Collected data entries
---+---

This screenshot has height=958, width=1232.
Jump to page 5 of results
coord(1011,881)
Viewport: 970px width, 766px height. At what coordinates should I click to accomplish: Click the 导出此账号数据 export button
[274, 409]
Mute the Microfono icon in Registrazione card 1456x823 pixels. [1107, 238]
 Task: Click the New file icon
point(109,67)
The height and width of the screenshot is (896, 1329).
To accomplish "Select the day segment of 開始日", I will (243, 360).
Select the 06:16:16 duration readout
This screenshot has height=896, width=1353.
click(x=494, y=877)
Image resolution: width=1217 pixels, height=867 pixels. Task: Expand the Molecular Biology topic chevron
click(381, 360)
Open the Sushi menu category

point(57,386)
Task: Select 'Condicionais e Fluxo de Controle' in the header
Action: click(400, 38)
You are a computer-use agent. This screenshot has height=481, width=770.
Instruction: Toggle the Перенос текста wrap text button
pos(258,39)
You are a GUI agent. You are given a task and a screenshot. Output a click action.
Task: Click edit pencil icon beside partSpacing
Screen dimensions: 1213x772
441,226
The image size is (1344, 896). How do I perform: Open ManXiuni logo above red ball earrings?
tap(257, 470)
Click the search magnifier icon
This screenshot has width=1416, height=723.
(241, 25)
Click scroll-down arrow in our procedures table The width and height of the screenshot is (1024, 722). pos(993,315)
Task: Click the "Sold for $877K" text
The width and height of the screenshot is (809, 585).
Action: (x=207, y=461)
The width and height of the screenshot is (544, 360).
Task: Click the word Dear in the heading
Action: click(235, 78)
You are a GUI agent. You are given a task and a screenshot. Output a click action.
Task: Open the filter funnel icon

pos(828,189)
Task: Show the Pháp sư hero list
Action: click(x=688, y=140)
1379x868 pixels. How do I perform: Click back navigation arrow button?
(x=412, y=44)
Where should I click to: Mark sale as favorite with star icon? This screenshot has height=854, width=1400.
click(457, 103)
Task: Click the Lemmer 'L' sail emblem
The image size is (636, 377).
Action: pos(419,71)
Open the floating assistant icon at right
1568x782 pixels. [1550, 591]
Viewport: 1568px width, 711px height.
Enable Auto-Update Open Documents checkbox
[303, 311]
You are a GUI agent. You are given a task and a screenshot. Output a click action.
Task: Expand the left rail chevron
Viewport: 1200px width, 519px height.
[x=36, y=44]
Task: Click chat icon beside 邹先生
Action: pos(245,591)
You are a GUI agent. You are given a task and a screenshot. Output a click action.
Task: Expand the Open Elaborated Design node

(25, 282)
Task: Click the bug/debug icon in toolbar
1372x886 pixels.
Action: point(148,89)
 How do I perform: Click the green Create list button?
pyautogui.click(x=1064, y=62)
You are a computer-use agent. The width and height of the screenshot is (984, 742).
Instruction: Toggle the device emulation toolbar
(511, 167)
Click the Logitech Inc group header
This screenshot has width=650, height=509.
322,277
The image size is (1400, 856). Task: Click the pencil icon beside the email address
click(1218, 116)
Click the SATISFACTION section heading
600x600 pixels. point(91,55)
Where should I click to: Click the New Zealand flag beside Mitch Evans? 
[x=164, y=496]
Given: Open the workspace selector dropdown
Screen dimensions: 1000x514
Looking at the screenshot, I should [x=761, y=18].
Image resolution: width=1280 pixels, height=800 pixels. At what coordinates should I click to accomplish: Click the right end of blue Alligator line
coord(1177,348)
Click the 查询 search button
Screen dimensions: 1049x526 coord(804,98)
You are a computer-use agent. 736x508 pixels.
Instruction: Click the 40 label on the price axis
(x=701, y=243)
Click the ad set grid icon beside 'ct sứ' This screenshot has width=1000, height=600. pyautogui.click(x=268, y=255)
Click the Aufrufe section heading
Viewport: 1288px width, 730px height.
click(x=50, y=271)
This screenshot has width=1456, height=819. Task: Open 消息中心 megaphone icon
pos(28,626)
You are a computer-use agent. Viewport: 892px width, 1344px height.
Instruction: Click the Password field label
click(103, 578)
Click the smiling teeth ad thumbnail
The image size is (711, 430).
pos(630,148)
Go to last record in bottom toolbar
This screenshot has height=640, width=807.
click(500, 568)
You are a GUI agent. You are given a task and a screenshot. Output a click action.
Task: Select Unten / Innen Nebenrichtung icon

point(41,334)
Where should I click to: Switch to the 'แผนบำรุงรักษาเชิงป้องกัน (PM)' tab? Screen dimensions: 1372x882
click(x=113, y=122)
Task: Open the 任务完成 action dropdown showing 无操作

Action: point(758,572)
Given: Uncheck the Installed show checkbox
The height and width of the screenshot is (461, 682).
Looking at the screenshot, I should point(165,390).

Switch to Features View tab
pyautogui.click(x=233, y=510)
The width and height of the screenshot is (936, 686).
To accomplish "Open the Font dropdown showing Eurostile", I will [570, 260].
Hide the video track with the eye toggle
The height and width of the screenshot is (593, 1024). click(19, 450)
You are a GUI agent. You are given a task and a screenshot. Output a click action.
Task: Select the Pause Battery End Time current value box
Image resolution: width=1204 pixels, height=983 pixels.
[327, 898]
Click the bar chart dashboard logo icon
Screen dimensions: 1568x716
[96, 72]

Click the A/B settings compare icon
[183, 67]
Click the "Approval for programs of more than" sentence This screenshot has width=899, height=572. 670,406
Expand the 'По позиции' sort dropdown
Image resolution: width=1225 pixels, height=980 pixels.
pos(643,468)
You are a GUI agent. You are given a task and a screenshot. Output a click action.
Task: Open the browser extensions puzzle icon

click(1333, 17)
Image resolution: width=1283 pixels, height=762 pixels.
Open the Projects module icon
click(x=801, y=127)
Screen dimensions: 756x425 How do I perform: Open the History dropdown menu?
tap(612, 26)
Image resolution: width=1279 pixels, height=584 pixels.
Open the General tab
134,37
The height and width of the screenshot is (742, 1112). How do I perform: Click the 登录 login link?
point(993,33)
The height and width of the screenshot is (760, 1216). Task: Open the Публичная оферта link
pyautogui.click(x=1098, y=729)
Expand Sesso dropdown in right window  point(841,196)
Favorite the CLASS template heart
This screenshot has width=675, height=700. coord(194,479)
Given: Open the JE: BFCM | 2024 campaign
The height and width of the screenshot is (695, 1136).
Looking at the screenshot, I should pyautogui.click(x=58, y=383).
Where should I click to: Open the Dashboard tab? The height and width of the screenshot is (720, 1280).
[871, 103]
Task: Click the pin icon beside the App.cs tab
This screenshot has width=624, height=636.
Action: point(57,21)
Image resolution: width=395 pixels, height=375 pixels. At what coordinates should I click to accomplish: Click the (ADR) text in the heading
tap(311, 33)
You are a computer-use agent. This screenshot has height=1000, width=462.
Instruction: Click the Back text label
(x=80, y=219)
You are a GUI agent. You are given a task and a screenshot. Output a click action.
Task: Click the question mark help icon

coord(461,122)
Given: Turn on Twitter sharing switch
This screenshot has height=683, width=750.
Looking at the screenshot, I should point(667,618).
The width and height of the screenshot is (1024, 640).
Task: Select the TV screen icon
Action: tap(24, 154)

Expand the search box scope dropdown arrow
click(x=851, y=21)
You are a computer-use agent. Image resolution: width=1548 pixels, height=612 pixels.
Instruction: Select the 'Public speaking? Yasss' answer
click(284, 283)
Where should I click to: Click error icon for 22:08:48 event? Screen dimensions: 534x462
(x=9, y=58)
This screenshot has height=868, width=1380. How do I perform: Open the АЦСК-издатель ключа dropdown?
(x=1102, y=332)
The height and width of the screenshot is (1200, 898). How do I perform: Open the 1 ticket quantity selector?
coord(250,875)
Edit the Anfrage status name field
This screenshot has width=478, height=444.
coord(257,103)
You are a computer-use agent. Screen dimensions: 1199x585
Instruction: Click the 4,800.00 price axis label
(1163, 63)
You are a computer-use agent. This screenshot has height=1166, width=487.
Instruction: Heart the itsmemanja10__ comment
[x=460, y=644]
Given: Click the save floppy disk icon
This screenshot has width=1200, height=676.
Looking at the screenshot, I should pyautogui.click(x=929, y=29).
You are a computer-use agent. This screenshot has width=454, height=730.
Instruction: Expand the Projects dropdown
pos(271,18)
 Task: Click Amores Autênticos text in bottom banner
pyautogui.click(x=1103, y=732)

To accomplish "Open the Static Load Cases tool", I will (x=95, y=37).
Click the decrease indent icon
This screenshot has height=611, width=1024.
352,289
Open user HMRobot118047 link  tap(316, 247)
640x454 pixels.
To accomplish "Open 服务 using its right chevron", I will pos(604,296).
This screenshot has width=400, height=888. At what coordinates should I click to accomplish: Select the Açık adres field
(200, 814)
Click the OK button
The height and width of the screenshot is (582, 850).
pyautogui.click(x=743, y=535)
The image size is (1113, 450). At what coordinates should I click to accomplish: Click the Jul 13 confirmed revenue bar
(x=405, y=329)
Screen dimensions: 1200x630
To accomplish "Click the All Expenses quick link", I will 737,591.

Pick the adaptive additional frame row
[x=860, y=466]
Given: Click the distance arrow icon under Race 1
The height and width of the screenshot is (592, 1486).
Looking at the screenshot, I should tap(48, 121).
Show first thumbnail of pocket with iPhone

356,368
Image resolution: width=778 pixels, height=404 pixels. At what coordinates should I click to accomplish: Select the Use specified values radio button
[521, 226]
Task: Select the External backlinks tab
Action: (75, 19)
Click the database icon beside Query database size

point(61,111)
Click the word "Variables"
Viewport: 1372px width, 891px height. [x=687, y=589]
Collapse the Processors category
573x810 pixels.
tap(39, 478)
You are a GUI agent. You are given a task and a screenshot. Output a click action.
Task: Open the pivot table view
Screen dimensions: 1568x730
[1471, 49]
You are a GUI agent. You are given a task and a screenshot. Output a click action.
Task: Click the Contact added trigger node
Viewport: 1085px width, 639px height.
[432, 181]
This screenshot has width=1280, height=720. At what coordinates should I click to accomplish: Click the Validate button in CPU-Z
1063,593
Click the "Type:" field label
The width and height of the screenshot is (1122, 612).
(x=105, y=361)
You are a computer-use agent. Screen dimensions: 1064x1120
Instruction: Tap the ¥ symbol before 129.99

---+---

ACTIVITY:
Write out each line above that contains the word "table".

EXERCISE RESPONSE:
Click scroll-down arrow in our procedures table The width and height of the screenshot is (1024, 722). pos(993,315)
Task: Open the pivot table view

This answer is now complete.